Book Review — Sweet Forty-Two by Andrea Randall

I received this book for free from ARC e-book in exchange for an honest review. This does not affect my opinion of the book or the content of my review.

Book Review — Sweet Forty-Two by Andrea RandallSweet Forty-Two by Andrea Randall
Series: November Blue #3
Published by Self-Published
Publication date: December 11, 2013
Genres: Contemporary Romance, New Adult
201 pages
Format: eARC
Source: ARC e-book

Regan Kane arrived in San Diego with nothing but a violin, his car and what feels like a lifetime of grief. Although he’s surrounded by friends and music, one delivery from the post office reminds him that the past is always just around the corner.
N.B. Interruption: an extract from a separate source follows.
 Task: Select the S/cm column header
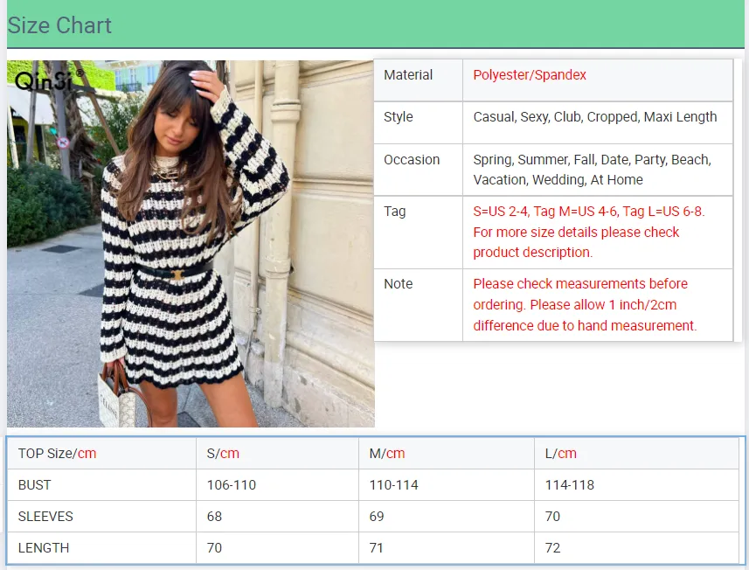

When he befriends a local bartender, Regan wonders if he's finally ready to let go.

Georgia Hall has spent most of her life in the shadows of her mother’s mental illness. Pushing away those around her ensures they won’t get hurt when she succumbs to the same fate.

All of that unravels when she meets Regan. As her life spins out of control and the line between reality and fairytale blurs, she has to make a choice to trust or fall.
Regan and Georgia are searching for healing among the wreckage. Will doing so together make moving on all the more sweet?

Or will the secrets and darkness of the past drive them apart?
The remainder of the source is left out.